16.2.2015
PT
Jornal Oficial da União Europeia
C 56/25
Recurso interposto em 9 de dezembro de 2014 — Philip Morris/Comissão
(Processo T-800/14)
(2015/C 056/36)
Língua do processo: inglês
Partes
Recorrente: Philip Morris Ltd (Richmond, Reino Unido) (representantes: K. Nordlander e M. Abenhaïm, advogados)
Recorrida: Comissão Europeia
Pedidos
A recorrente conclui pedindo que o Tribunal Geral se digne:
—
declarar o pedido de anulação admissível;
—
anular a Decisão Ares (2014) 3188066 da Comissão Europeia, de 29 de setembro de 2014, na medida em que recusou à recorrente o acesso completo aos documentos requeridos, com exceção dos dados pessoais ocultados aí contidos;
—
condenar a Comissão a suportar as despesas efetuadas pela recorrente no presente recurso.
Fundamentos e principais argumentos
A recorrente pede a anulação da Decisão Ares (2014) 3188066 da Comissão Europeia, de 29 de setembro de 2014, em que a Comissão recusou à recorrente o acesso completo a nove documentos internos elaborados no contexto dos trabalhos preparatórios que levaram à adoção da Diretiva 2014/40/UE (1) relativa ao fabrico, apresentação e venda de produtos do tabaco (a seguir «decisão controvertida»).

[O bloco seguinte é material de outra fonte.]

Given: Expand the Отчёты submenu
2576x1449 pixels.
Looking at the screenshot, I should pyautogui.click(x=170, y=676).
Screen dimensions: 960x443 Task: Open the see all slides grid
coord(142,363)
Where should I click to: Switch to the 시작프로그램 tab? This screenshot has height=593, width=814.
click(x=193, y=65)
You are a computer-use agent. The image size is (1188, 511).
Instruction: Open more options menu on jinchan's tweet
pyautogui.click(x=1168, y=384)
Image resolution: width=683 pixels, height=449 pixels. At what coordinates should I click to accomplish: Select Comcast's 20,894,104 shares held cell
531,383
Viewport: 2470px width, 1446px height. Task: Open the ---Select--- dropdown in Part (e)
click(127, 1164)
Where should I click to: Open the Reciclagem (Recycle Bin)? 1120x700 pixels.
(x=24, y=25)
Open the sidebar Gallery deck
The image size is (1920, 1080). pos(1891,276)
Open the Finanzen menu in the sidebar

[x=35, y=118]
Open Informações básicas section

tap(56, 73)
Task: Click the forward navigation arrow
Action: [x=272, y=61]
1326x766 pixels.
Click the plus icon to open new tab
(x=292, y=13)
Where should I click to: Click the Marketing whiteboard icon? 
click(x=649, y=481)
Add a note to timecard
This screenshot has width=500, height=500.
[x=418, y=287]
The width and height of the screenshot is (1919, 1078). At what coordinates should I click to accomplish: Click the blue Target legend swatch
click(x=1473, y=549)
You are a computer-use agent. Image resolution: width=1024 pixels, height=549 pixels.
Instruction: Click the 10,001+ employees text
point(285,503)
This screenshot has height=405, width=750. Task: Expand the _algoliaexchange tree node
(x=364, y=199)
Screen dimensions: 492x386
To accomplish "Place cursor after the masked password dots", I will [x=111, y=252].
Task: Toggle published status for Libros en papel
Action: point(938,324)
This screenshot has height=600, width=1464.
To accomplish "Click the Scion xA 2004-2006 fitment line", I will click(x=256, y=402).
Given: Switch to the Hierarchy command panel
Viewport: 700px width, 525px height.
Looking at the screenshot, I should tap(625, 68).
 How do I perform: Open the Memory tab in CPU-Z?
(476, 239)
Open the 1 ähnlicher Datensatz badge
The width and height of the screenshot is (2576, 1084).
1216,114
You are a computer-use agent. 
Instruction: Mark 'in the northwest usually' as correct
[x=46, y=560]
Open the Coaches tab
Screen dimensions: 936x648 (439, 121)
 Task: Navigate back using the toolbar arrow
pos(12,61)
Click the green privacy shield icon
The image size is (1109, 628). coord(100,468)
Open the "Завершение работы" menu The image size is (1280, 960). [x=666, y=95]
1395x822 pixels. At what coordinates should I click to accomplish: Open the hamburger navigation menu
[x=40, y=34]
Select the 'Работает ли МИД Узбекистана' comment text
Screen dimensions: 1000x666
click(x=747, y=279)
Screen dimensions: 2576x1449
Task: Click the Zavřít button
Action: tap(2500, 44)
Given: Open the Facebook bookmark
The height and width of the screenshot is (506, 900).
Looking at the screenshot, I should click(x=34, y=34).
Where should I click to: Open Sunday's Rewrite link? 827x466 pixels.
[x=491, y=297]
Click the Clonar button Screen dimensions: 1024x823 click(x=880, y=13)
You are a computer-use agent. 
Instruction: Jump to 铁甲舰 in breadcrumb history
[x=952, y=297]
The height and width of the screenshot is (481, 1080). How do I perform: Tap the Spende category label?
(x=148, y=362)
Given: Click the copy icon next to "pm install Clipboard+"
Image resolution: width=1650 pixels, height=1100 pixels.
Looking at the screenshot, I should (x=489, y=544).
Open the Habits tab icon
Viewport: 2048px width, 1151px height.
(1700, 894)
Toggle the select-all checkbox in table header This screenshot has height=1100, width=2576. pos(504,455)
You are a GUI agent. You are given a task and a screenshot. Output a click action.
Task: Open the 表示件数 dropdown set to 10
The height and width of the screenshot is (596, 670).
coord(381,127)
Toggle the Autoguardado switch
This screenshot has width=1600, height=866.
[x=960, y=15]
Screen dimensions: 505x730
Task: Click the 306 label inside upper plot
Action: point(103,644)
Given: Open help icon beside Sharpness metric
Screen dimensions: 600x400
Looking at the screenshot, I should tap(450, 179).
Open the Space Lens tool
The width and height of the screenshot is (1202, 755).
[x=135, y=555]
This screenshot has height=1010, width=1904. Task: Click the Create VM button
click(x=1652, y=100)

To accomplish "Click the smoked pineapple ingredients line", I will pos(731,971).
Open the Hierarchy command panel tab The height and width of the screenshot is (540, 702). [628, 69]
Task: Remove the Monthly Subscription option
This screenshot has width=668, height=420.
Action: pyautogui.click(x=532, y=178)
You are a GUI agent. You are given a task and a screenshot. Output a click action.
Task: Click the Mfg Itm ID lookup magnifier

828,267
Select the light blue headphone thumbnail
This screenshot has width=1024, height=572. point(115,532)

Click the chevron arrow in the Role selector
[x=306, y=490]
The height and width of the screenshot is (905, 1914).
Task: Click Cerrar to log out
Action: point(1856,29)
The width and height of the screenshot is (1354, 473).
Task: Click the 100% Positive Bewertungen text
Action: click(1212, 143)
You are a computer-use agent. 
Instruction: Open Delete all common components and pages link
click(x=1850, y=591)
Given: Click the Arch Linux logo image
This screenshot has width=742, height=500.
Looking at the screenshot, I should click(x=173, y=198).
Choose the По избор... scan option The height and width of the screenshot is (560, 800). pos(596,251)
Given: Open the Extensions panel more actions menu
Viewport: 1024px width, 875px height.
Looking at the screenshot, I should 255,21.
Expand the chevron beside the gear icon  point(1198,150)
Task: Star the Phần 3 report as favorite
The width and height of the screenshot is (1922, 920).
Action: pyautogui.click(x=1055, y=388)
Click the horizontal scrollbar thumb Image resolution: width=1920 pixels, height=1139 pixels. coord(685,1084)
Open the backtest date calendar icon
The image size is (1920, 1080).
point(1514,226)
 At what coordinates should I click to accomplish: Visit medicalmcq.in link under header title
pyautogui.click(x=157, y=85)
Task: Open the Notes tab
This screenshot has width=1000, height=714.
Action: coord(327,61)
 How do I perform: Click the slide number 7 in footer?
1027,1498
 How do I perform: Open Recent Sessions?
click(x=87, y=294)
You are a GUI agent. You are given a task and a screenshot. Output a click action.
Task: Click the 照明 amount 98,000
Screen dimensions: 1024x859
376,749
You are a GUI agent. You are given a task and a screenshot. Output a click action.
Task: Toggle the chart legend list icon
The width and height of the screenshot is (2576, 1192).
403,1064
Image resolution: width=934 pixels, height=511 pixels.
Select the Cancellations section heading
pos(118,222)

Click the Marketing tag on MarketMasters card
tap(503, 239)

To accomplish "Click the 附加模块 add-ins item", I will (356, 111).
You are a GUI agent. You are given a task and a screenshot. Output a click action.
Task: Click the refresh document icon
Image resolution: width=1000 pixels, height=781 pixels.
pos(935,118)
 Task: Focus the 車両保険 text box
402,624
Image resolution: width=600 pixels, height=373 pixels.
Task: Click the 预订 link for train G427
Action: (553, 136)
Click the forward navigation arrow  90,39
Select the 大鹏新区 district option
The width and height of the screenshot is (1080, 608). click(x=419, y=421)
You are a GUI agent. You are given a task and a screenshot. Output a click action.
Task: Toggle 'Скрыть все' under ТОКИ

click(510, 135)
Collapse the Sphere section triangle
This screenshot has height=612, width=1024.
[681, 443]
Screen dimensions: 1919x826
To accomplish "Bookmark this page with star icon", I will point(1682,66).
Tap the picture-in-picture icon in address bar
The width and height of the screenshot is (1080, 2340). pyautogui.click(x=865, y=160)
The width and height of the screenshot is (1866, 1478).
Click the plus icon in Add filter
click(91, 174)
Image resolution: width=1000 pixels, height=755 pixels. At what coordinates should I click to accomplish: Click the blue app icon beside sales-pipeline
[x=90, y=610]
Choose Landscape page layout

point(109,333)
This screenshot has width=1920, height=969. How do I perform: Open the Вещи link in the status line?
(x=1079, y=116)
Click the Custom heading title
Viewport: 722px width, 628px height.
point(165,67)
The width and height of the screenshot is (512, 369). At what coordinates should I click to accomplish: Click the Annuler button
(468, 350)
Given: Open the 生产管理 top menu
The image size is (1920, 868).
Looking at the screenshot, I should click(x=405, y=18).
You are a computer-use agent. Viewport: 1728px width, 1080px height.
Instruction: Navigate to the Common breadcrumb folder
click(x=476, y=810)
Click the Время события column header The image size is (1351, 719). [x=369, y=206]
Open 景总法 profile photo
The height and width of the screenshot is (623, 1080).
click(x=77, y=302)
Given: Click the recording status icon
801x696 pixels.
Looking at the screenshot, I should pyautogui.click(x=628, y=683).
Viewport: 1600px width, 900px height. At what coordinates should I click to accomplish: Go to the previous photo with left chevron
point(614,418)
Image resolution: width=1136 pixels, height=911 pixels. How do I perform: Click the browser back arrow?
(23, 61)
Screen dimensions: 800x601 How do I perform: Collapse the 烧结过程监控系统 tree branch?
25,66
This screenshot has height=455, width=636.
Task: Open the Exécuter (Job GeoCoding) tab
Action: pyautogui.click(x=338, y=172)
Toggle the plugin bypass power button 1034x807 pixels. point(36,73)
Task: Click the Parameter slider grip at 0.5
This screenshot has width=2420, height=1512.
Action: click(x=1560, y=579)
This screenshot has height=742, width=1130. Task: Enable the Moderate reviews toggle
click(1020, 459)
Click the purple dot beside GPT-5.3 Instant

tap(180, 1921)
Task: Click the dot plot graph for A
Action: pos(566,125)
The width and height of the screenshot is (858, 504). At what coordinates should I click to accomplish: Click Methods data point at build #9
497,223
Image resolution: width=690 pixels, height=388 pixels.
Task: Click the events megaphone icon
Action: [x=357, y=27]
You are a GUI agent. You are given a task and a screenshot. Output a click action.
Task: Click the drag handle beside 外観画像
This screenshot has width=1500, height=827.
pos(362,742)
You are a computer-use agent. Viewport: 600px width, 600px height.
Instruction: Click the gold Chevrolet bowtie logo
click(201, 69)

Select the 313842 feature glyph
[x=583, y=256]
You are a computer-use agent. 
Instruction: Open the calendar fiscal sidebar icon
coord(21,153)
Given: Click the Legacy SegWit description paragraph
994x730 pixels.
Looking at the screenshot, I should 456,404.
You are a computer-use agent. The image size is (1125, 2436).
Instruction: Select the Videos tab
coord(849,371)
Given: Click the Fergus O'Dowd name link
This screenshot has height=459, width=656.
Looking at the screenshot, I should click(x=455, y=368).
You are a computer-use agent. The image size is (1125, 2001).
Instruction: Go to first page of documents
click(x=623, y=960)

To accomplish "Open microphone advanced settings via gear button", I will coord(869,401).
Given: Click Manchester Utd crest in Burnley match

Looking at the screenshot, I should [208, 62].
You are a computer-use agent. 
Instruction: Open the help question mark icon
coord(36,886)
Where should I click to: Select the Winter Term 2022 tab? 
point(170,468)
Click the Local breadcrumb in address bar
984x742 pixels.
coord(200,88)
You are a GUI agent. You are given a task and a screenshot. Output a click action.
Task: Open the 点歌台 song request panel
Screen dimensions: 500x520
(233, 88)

A recorrente invoca três fundamentos de recurso.
1.
Primeiro fundamento, relativo ao facto de a Comissão ter violado o seu dever de fundamentação, na medida em que não explicou — relativamente a cada documento e ocultação — que exceções previstas no Regulamento (CE) n.o 1049/2001 (2) (a seguir «Regulamento sobre a transparência») aplicou e com base em que circunstâncias e considerações factuais. Ao fundamentar com os mesmos argumentos gerais os vários motivos de recusa com base na proteção de processos judiciais, consultas jurídicas e do processo decisório, a Comissão não indicou os motivos segundo os quais a divulgação dos documentos requeridos poderia prejudicar «concreta e efetivamente» cada um desses interesses. Mais concretamente, a decisão controvertida não explica se a justificação invocada para cada recusa se refere a «processos judiciais» ou a «consultas jurídicas».
2.
Segundo fundamento, relativo ao facto de a Comissão ter violado o artigo 4.o, n.o 2, segundo travessão, do Regulamento sobre a transparência, por não ter referido o motivo pelo qual a divulgação poderia, em cada caso, prejudicar «concreta e efetivamente» a proteção das «consultas jurídicas» ou dos «processos judiciais». Relativamente à proteção das «consultas jurídicas», as justificações abstratas da Comissão foram julgadas improcedentes pela jurisprudência, e a Comissão não justificou em que medida, neste caso, a divulgação total dos documentos requeridos poderia prejudicar «concreta e efetivamente» a proteção das consultas jurídicas. Em relação aos «processos judiciais», a Comissão também não explicou, concretamente, em que medida é que a divulgação poderia prejudicar concreta e efetivamente a proteção dos «processos judiciais». A fortiori, a Comissão não apreciou detalhada e especificamente se um interesse público superior podia justificar a divulgação dos documentos requeridos.
3.
Terceiro fundamento, relativo ao facto de a Comissão ter violado o segundo parágrafo do artigo 4.o, n.o 3, do Regulamento sobre a transparência, por não ter provado que os documentos e ocultações relevantes continham «pareceres para uso interno», por não ter explicado por que motivo a divulgação desses documentos poderia prejudicar «concreta e efetivamente» a proteção do processo decisório e não ter procedido a uma ponderação entre o interesse invocado e o interesse público superior relativamente à divulgação.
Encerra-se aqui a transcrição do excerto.